### Task objective
Exact repetition of the data below is required.

[Data items]
▼
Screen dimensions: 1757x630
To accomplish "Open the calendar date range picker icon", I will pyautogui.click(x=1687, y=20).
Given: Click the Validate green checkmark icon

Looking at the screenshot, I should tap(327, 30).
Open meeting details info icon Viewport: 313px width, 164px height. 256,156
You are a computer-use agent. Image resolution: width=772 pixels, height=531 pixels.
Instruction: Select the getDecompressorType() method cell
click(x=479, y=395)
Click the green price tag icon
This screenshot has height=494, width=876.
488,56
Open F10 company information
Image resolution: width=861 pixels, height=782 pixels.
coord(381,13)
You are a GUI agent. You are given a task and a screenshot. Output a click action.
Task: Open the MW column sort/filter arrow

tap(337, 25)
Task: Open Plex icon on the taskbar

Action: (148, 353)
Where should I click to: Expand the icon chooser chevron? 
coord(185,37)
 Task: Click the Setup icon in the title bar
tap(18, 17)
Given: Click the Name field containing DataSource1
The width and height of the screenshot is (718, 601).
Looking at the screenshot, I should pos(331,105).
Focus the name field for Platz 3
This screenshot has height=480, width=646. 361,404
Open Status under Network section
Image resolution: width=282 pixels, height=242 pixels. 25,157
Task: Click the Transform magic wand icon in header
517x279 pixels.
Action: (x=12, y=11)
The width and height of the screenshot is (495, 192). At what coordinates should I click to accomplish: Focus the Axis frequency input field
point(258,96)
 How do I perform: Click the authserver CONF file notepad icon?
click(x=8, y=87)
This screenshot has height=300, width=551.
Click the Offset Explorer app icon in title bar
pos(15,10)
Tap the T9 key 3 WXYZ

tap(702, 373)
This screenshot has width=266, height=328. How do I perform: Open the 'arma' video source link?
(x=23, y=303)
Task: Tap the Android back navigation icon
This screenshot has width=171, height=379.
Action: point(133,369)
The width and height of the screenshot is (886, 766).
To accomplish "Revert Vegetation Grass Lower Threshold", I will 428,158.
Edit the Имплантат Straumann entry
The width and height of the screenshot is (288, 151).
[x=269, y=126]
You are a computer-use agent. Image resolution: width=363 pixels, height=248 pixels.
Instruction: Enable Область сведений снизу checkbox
▲
### Solution for this exercise
Screen dimensions: 1757x630
To accomplish "Open the calendar date range picker icon", I will pyautogui.click(x=1687, y=20).
Given: Click the Validate green checkmark icon

Looking at the screenshot, I should tap(327, 30).
Open meeting details info icon Viewport: 313px width, 164px height. 256,156
You are a computer-use agent. Image resolution: width=772 pixels, height=531 pixels.
Instruction: Select the getDecompressorType() method cell
click(x=479, y=395)
Click the green price tag icon
This screenshot has height=494, width=876.
488,56
Open F10 company information
Image resolution: width=861 pixels, height=782 pixels.
coord(381,13)
You are a GUI agent. You are given a task and a screenshot. Output a click action.
Task: Open the MW column sort/filter arrow

tap(337, 25)
Task: Open Plex icon on the taskbar

Action: (148, 353)
Where should I click to: Expand the icon chooser chevron? 
coord(185,37)
 Task: Click the Setup icon in the title bar
tap(18, 17)
Given: Click the Name field containing DataSource1
The width and height of the screenshot is (718, 601).
Looking at the screenshot, I should pos(331,105).
Focus the name field for Platz 3
This screenshot has height=480, width=646. 361,404
Open Status under Network section
Image resolution: width=282 pixels, height=242 pixels. 25,157
Task: Click the Transform magic wand icon in header
517x279 pixels.
Action: (x=12, y=11)
The width and height of the screenshot is (495, 192). At what coordinates should I click to accomplish: Focus the Axis frequency input field
point(258,96)
 How do I perform: Click the authserver CONF file notepad icon?
click(x=8, y=87)
This screenshot has height=300, width=551.
Click the Offset Explorer app icon in title bar
pos(15,10)
Tap the T9 key 3 WXYZ

tap(702, 373)
This screenshot has width=266, height=328. How do I perform: Open the 'arma' video source link?
(x=23, y=303)
Task: Tap the Android back navigation icon
This screenshot has width=171, height=379.
Action: point(133,369)
The width and height of the screenshot is (886, 766).
To accomplish "Revert Vegetation Grass Lower Threshold", I will 428,158.
Edit the Имплантат Straumann entry
The width and height of the screenshot is (288, 151).
[x=269, y=126]
You are a computer-use agent. Image resolution: width=363 pixels, height=248 pixels.
Instruction: Enable Область сведений снизу checkbox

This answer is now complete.